Stored items
•••••

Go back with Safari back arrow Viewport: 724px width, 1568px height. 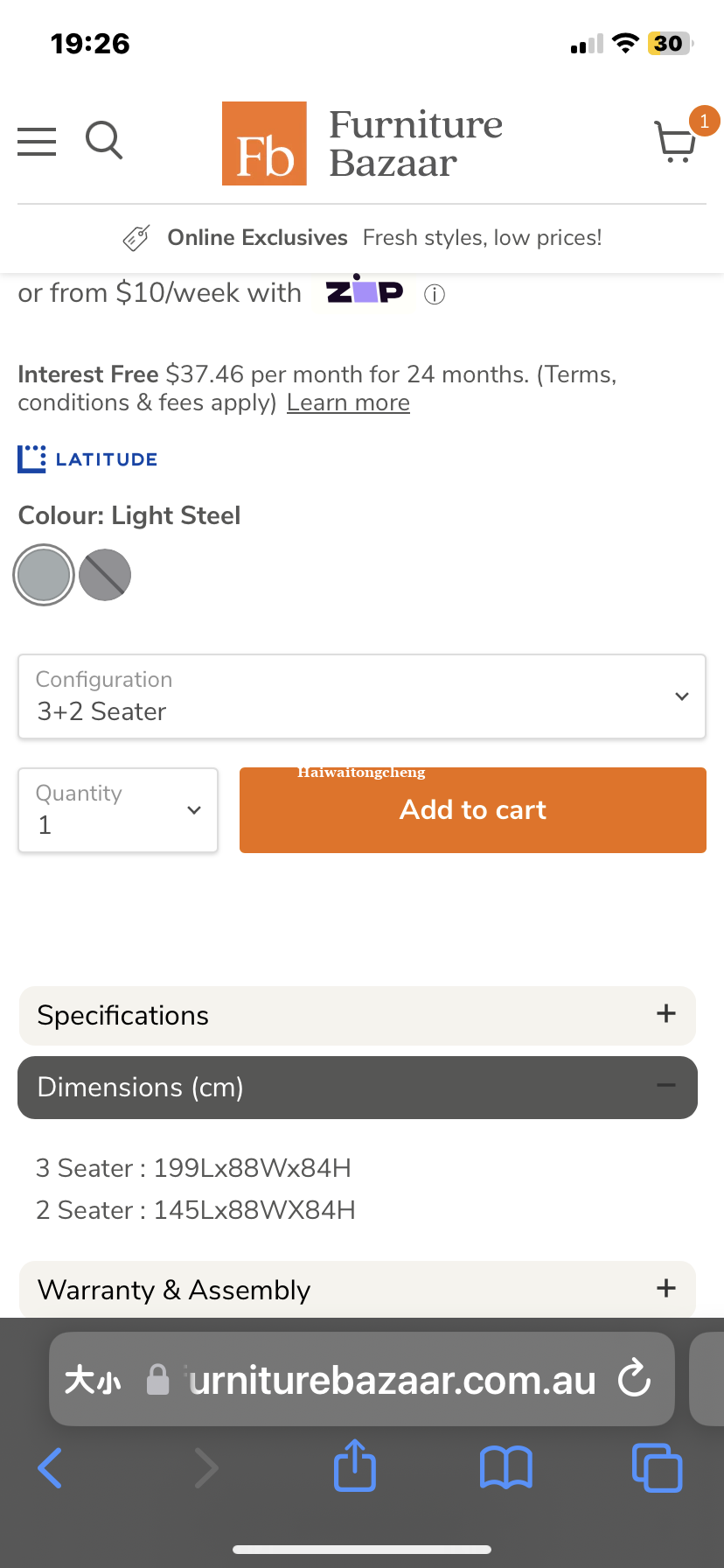tap(50, 1467)
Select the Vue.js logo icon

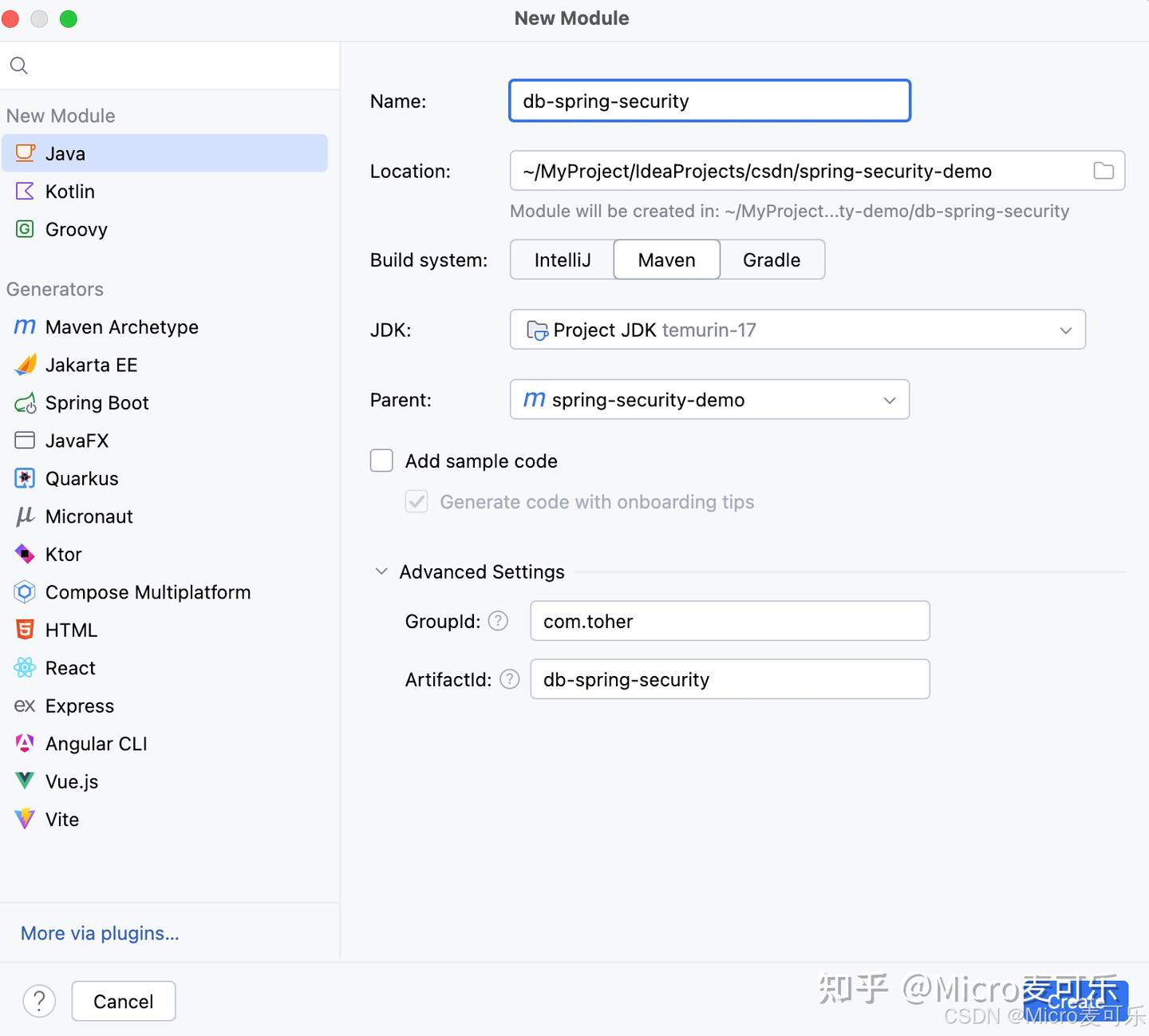pos(26,781)
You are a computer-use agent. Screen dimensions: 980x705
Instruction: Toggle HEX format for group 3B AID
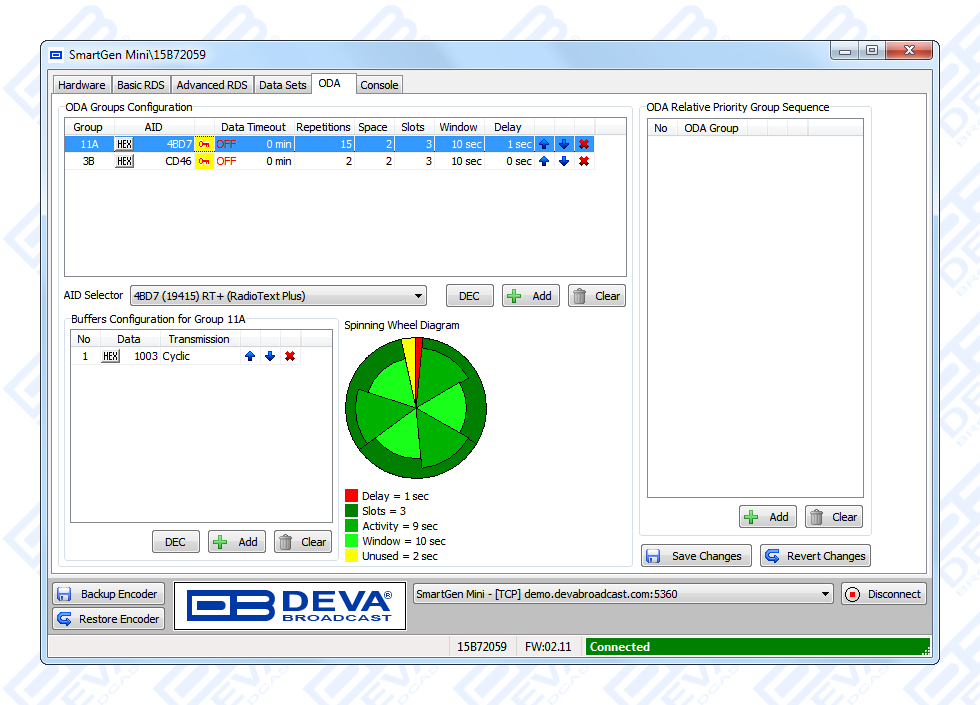tap(124, 161)
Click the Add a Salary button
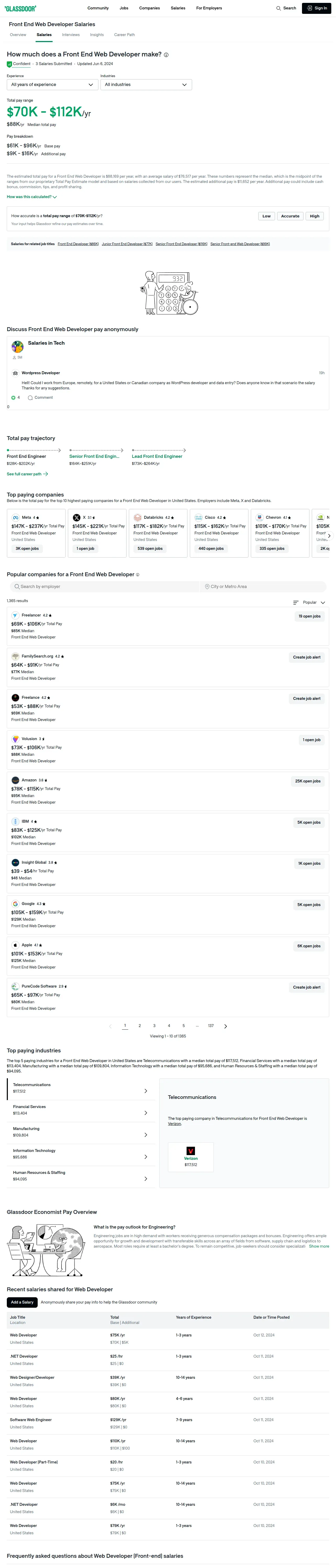The height and width of the screenshot is (1568, 336). (22, 1302)
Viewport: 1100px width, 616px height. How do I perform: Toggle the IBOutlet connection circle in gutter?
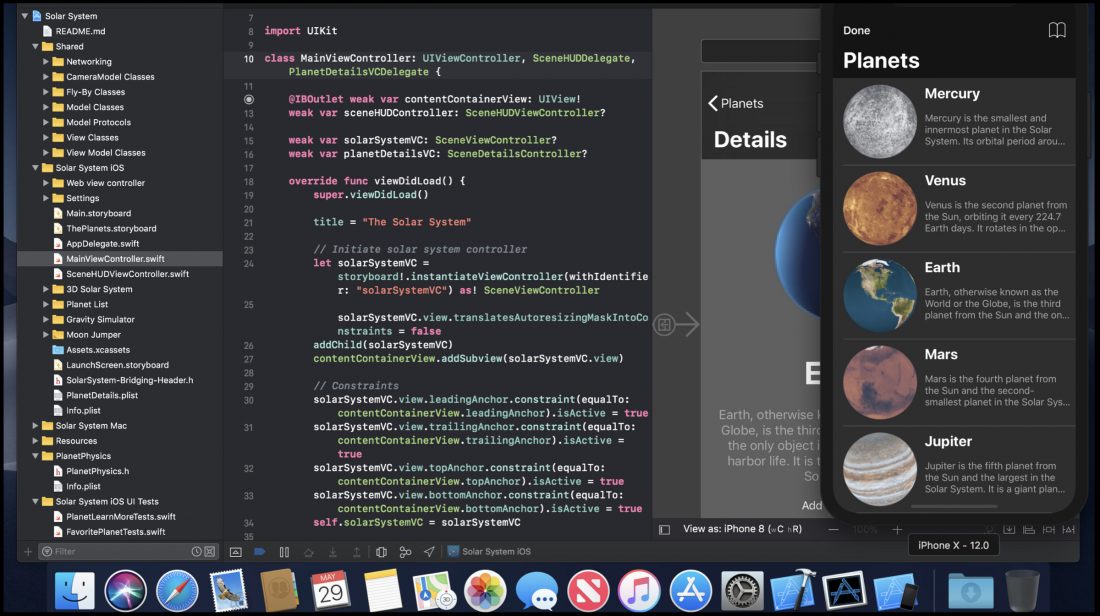[x=249, y=99]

•••••

**WHAT IS EXPECTED:** The lines to copy begin at the one containing "Select the Vue.js logo icon" and end at the last line of the records. Set down exactly those lines and no others, both ends included, and omit all pictures.

**EXPECTED OUTPUT:**
Select the Vue.js logo icon

pos(26,781)
You are a computer-use agent. Screen dimensions: 980x705
Instruction: Toggle HEX format for group 3B AID
tap(124, 161)
Click the Add a Salary button
The height and width of the screenshot is (1568, 336). (22, 1302)
Viewport: 1100px width, 616px height. How do I perform: Toggle the IBOutlet connection circle in gutter?
[x=249, y=99]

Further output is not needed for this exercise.